[
I would NOT say "entirelly worthless".
But the problem described DOES make economics an ART rather than a science.
Macro vs. Micro has to be considered in the discussion. Micro does a pretty good job in places where you have a limited set of variables. I would say the world of gasoline and diesel is a good case. Sulfuric Acid is also a commodity that responds to supply and demand.
But Macro models of complex economy are very difficult to assemble. So far, it seems that nobody has created one that will give an answer that anyone trusts or have proven worthy of trust.
That's a good point, Listening and one I should have thought to point out.
Yes I do think that one can do rathr good studies in MICRO that will isolate variables to determine things like price elasticity.

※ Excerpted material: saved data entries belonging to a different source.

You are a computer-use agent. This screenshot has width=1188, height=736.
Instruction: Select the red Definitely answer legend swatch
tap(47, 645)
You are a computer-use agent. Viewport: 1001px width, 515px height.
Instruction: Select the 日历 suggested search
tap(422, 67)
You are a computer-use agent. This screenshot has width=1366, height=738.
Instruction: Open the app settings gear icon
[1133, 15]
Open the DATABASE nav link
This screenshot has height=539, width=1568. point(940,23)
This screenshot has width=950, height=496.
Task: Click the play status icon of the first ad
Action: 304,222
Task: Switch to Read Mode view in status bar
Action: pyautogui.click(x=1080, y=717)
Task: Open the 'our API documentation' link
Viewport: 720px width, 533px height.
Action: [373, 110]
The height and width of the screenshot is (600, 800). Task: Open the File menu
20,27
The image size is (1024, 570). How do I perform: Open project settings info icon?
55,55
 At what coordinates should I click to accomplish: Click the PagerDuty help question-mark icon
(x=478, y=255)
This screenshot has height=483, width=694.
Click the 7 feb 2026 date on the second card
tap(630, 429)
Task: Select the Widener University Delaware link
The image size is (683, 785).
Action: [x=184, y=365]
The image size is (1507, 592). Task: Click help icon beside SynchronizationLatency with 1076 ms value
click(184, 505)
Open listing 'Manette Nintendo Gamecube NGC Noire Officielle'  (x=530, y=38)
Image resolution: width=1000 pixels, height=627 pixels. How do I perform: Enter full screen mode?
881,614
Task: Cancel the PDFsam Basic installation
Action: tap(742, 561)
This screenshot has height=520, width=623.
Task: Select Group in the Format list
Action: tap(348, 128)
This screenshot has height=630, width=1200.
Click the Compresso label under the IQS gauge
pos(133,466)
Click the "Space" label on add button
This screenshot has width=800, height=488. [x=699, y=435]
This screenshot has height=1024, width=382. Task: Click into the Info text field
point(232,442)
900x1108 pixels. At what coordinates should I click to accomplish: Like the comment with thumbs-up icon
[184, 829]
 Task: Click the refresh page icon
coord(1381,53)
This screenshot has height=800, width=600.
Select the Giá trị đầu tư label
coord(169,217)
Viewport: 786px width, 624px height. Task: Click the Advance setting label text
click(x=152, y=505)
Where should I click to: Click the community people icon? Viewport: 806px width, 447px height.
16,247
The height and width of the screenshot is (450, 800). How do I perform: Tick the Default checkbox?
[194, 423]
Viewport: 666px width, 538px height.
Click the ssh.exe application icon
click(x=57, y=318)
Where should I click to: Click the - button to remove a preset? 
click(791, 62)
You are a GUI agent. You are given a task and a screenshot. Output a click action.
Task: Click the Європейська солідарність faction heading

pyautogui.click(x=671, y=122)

But MACRO seeks to describe an entire economy with the plethoria of varibles that we know of, and the variables that we might not even recognize, too.
Basically we could probably do a better job of creating macro-economic models if:
1. All people were actaully identical Homo economicus that is the underpinning of all schools of thought in economic theory; and
2. If nothing ELSE changed in the world, no wars, no famines, no weather, no new technologies, no changes at all actually ever happened.
3. IF nobody ever REACTED to changes in the economy regardless of those changes.
Sadly for the student and Masters of economic theory, that is not the way world works.
Every day the economy is a different thing than it was yesterday.
And worse, we often don't even recognize the changes until long after they've occurred or are occurring.
To get a truly perfect model of the current state of the economy is, of course, not possible.
And predicting and dealing with things like BUBBLES?
Hell even today economists are debating how to even determine IF an asset type is bubbling.
There does not appear to be any formula that one can apply to asset pricing that describes or warns that that particualr asset type is a bubble.
Take real estate for an example.
We could probably all sense that the price of real estate was too high, right?
But we could have sensed THAT for damned near 30 years and not have predicted WHEN the market would finally correct.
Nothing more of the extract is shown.